• _MATERIAL SUPPLIED_
- - - -
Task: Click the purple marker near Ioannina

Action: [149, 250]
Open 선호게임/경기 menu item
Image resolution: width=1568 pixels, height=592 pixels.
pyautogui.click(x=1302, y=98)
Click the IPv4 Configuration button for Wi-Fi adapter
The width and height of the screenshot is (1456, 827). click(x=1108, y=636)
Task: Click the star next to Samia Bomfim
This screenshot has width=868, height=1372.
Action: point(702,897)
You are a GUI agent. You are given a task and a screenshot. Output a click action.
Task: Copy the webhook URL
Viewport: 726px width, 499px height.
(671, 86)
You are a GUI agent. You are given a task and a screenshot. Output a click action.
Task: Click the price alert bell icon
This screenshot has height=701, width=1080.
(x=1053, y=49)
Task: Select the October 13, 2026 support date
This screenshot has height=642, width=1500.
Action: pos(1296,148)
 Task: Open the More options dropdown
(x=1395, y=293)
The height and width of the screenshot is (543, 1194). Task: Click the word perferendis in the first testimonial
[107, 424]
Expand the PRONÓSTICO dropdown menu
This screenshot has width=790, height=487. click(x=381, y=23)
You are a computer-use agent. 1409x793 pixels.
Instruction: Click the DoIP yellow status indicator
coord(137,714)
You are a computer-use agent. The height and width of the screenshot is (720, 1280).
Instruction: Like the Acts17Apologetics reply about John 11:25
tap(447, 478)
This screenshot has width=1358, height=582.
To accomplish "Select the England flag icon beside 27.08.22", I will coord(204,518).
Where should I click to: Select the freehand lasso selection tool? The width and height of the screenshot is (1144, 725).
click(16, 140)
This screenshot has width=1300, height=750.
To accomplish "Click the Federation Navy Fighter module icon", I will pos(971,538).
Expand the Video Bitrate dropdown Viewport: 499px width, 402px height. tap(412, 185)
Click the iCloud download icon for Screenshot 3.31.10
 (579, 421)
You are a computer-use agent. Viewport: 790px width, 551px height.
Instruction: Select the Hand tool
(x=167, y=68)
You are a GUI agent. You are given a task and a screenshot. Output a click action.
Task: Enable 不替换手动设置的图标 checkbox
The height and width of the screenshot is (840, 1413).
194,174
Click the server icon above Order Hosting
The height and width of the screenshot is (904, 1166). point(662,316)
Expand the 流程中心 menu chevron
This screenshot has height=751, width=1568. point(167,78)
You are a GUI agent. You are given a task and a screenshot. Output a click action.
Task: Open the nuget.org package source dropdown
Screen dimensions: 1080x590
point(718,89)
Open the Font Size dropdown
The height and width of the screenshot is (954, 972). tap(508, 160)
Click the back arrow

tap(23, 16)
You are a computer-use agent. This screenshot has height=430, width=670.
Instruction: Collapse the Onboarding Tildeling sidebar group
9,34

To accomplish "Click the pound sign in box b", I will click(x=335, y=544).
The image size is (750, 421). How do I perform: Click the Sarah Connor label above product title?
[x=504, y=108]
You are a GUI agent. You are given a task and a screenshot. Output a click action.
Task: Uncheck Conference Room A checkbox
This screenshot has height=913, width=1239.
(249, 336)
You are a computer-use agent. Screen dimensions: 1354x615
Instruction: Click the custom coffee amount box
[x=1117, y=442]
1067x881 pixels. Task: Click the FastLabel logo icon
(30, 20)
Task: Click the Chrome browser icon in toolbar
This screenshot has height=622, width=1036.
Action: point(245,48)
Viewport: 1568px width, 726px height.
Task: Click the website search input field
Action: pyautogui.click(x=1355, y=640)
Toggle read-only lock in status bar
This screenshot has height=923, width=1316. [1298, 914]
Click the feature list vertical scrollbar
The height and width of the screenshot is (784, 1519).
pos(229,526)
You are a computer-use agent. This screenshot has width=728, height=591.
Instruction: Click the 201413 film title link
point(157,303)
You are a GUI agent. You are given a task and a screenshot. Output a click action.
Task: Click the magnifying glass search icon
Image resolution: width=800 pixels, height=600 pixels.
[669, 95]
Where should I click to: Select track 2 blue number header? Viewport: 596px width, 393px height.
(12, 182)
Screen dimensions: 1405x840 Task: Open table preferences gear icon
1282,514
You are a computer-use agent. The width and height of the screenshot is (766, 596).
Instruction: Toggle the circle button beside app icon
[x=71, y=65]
- - - -
• _TASK OBJECTIVE_
Copy out all of the material above word for word, with nothing left out or changed.

• _THE REPLY_
Task: Click the purple marker near Ioannina

Action: [149, 250]
Open 선호게임/경기 menu item
Image resolution: width=1568 pixels, height=592 pixels.
pyautogui.click(x=1302, y=98)
Click the IPv4 Configuration button for Wi-Fi adapter
The width and height of the screenshot is (1456, 827). click(x=1108, y=636)
Task: Click the star next to Samia Bomfim
This screenshot has width=868, height=1372.
Action: point(702,897)
You are a GUI agent. You are given a task and a screenshot. Output a click action.
Task: Copy the webhook URL
Viewport: 726px width, 499px height.
(671, 86)
You are a GUI agent. You are given a task and a screenshot. Output a click action.
Task: Click the price alert bell icon
This screenshot has height=701, width=1080.
(x=1053, y=49)
Task: Select the October 13, 2026 support date
This screenshot has height=642, width=1500.
Action: pos(1296,148)
 Task: Open the More options dropdown
(x=1395, y=293)
The height and width of the screenshot is (543, 1194). Task: Click the word perferendis in the first testimonial
[107, 424]
Expand the PRONÓSTICO dropdown menu
This screenshot has width=790, height=487. click(x=381, y=23)
You are a computer-use agent. 1409x793 pixels.
Instruction: Click the DoIP yellow status indicator
coord(137,714)
You are a computer-use agent. The height and width of the screenshot is (720, 1280).
Instruction: Like the Acts17Apologetics reply about John 11:25
tap(447, 478)
This screenshot has width=1358, height=582.
To accomplish "Select the England flag icon beside 27.08.22", I will coord(204,518).
Where should I click to: Select the freehand lasso selection tool? The width and height of the screenshot is (1144, 725).
click(16, 140)
This screenshot has width=1300, height=750.
To accomplish "Click the Federation Navy Fighter module icon", I will pos(971,538).
Expand the Video Bitrate dropdown Viewport: 499px width, 402px height. tap(412, 185)
Click the iCloud download icon for Screenshot 3.31.10
 (579, 421)
You are a computer-use agent. Viewport: 790px width, 551px height.
Instruction: Select the Hand tool
(x=167, y=68)
You are a GUI agent. You are given a task and a screenshot. Output a click action.
Task: Enable 不替换手动设置的图标 checkbox
The height and width of the screenshot is (840, 1413).
194,174
Click the server icon above Order Hosting
The height and width of the screenshot is (904, 1166). point(662,316)
Expand the 流程中心 menu chevron
This screenshot has height=751, width=1568. point(167,78)
You are a GUI agent. You are given a task and a screenshot. Output a click action.
Task: Open the nuget.org package source dropdown
Screen dimensions: 1080x590
point(718,89)
Open the Font Size dropdown
The height and width of the screenshot is (954, 972). tap(508, 160)
Click the back arrow

tap(23, 16)
You are a computer-use agent. This screenshot has height=430, width=670.
Instruction: Collapse the Onboarding Tildeling sidebar group
9,34

To accomplish "Click the pound sign in box b", I will click(x=335, y=544).
The image size is (750, 421). How do I perform: Click the Sarah Connor label above product title?
[x=504, y=108]
You are a GUI agent. You are given a task and a screenshot. Output a click action.
Task: Uncheck Conference Room A checkbox
This screenshot has height=913, width=1239.
(249, 336)
You are a computer-use agent. Screen dimensions: 1354x615
Instruction: Click the custom coffee amount box
[x=1117, y=442]
1067x881 pixels. Task: Click the FastLabel logo icon
(30, 20)
Task: Click the Chrome browser icon in toolbar
This screenshot has height=622, width=1036.
Action: point(245,48)
Viewport: 1568px width, 726px height.
Task: Click the website search input field
Action: pyautogui.click(x=1355, y=640)
Toggle read-only lock in status bar
This screenshot has height=923, width=1316. [1298, 914]
Click the feature list vertical scrollbar
The height and width of the screenshot is (784, 1519).
pos(229,526)
You are a computer-use agent. This screenshot has width=728, height=591.
Instruction: Click the 201413 film title link
point(157,303)
You are a GUI agent. You are given a task and a screenshot. Output a click action.
Task: Click the magnifying glass search icon
Image resolution: width=800 pixels, height=600 pixels.
[669, 95]
Where should I click to: Select track 2 blue number header? Viewport: 596px width, 393px height.
(12, 182)
Screen dimensions: 1405x840 Task: Open table preferences gear icon
1282,514
You are a computer-use agent. The width and height of the screenshot is (766, 596).
Instruction: Toggle the circle button beside app icon
[x=71, y=65]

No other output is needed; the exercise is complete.